With his development, he made the web a much more colorful, moving place – whether it’s “Side-Eyeing Chloe”, Homer Simpson, who disappears into the bush, Michael Jackson, who eats popcorn, or ex-US President Barack Obama, who is Micro drops: Without GIFs, the net culture of the past few years would be missing a significant part.

Wilhite’s invention is much older – even older than the web itself: GIF, the “Graphic Interchange Format”, was intended as an image format for the early online service CompuServe and was used as early as 1987.
It was intended for “high-quality, high-resolution graphics,” according to The Verge. What that meant back then: Images could be up to 256 different colors and still be transmitted at reasonable speeds over the slow modem connections of the late 80’s and early 90’s.
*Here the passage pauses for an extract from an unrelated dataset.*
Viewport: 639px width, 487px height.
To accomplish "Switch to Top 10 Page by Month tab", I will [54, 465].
Dancing skeletons as a fixed point on the homepage
Unlike other image formats of the time, GIF also supported animations. In the early days of the World Wide Web, the influence of the GIF was soon visible: private homepages often featured several dancing skeletons, blazing flames and other moving images that distracted from the often meager text content.
The format is still relevant more than three decades later: GIF has become a synonym for short videos without sound, which are particularly suitable as moving image reactions in chats, countless memes – pictorial jokes – would be unthinkable without GIF, even if the format has long since been replaced by more efficient algorithms was overtaken.
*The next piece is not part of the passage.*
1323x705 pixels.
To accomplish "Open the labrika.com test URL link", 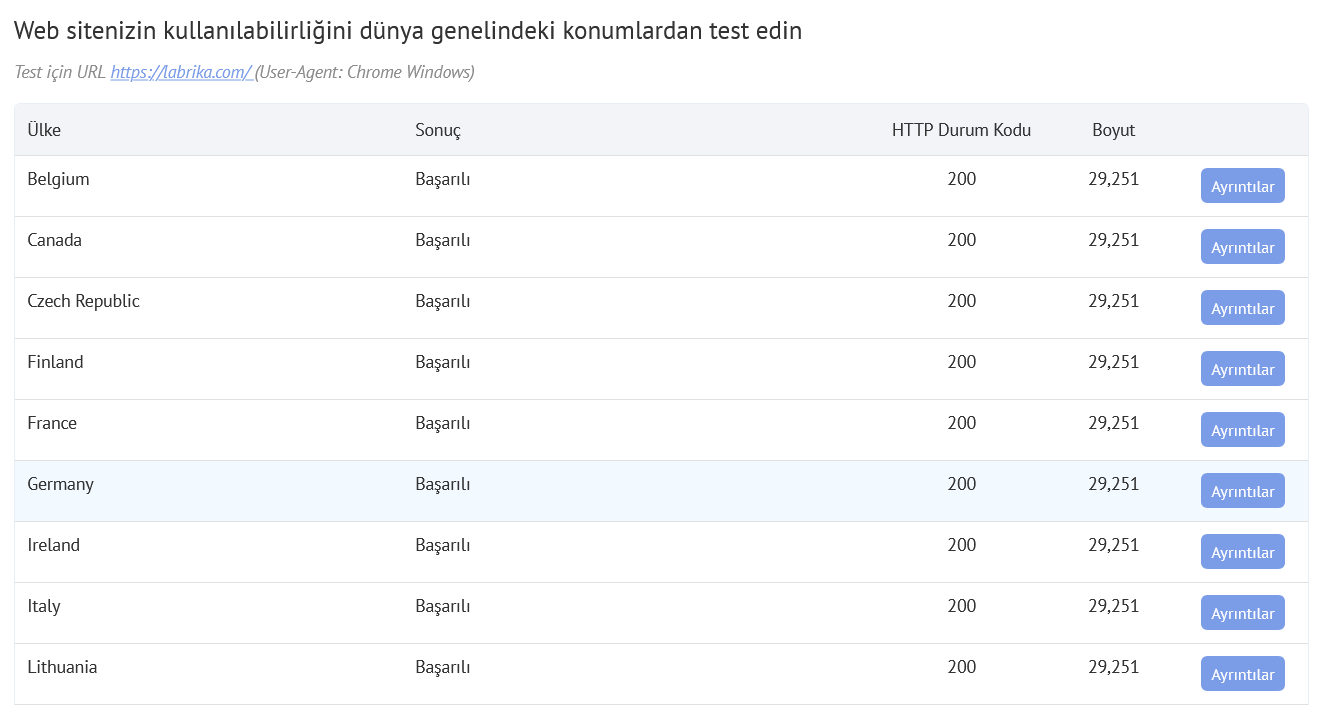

Creator Of The GIF Stephen Wilhite, who is described by his wife Kathaleen as a “modest, kind-hearted man” despite “his achievements”, caused an earthquake on the Internet, above all with an interview. In a discussion about how to pronounce “GIF” correctly, he answered with the variant that probably nobody would have expected: He would pronounce it with “soft G”, German paraphrased: “Dschif”, as he used to mean the “New York Times” said. Whether GIF or “Dschif”: With his invention, like few other computer scientists, he shaped not only the technology behind the Internet, but also the net culture itself.